(Dataset entries)
********
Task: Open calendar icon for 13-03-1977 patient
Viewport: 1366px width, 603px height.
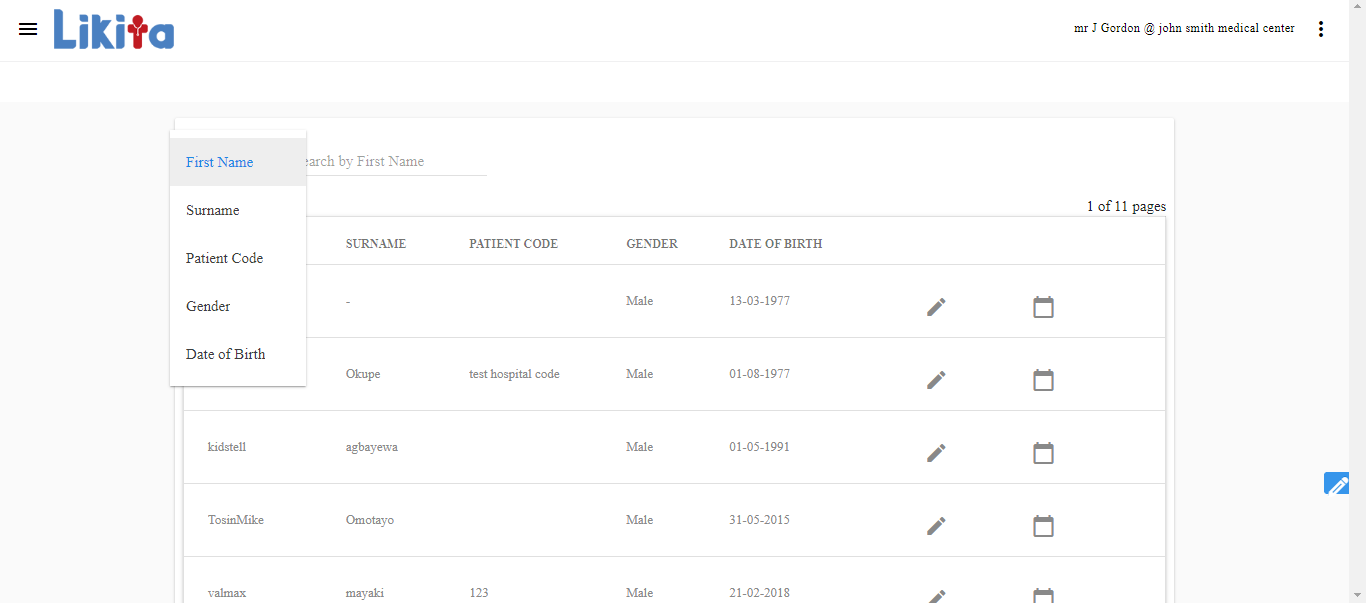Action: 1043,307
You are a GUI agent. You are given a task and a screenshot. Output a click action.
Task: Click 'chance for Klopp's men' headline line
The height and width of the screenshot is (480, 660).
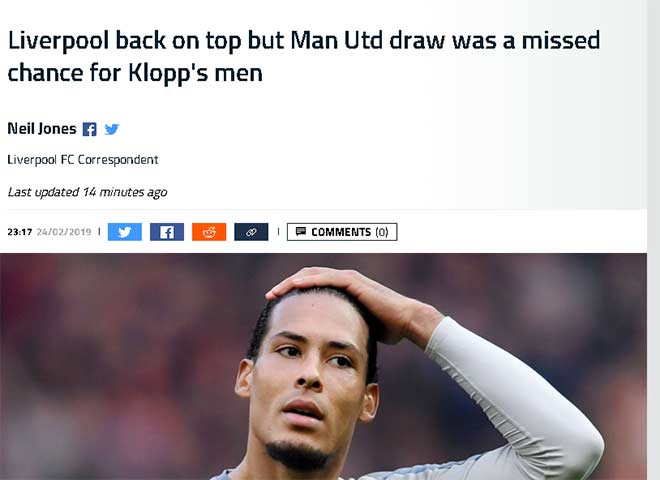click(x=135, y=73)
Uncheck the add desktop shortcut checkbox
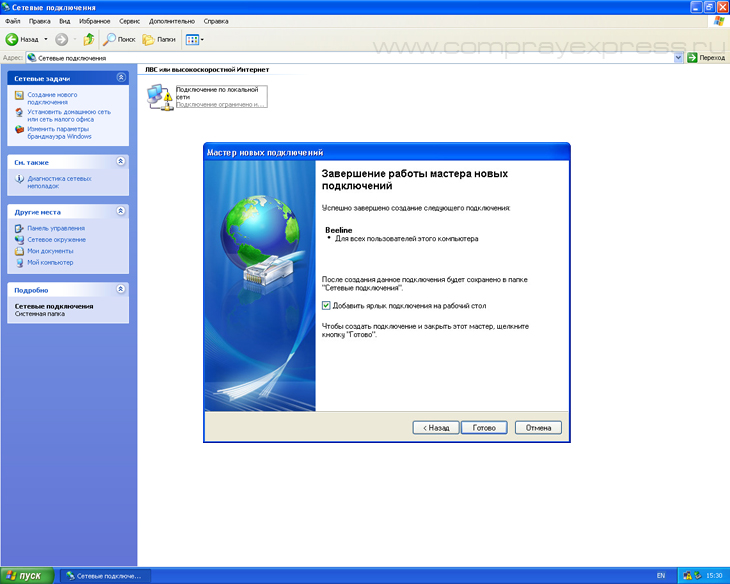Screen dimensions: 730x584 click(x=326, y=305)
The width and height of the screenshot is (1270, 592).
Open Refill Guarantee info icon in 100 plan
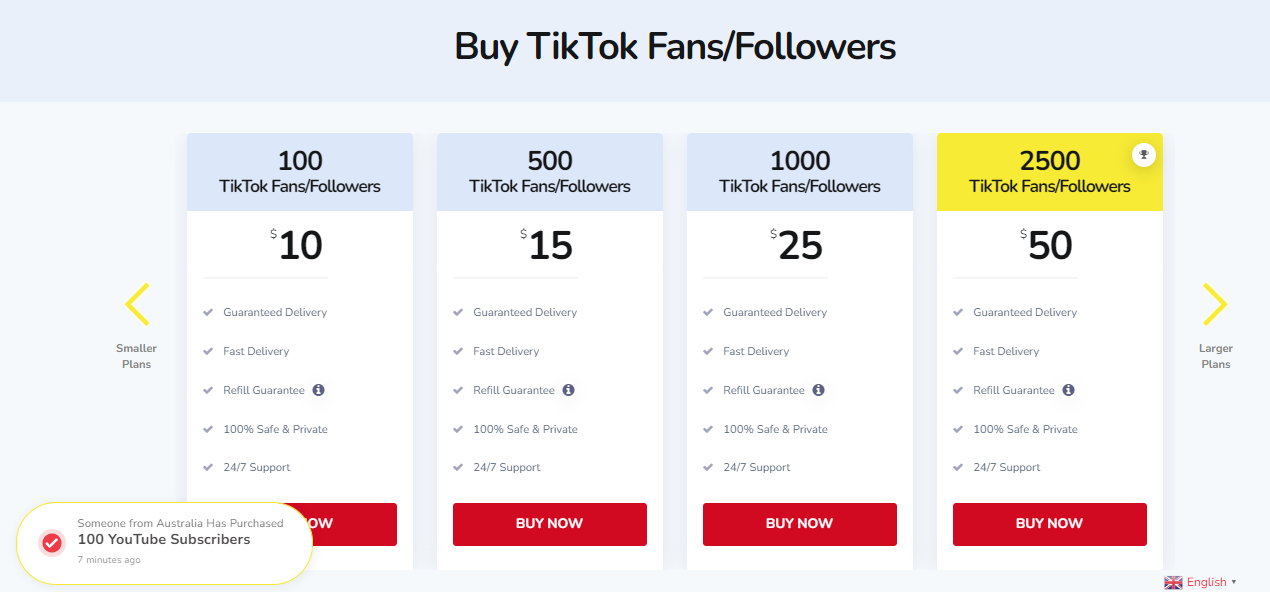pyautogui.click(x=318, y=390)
********
> [Problem details]:
Only the lines from the one containing "Task: Click 'chance" through the last line of the data above, both included, belong in the reply, each restated exactly and without pictures.

> [Task result]:
Task: Click 'chance for Klopp's men' headline line
The height and width of the screenshot is (480, 660).
click(x=135, y=73)
Uncheck the add desktop shortcut checkbox
Screen dimensions: 730x584 click(x=326, y=305)
The width and height of the screenshot is (1270, 592).
Open Refill Guarantee info icon in 100 plan
pyautogui.click(x=318, y=390)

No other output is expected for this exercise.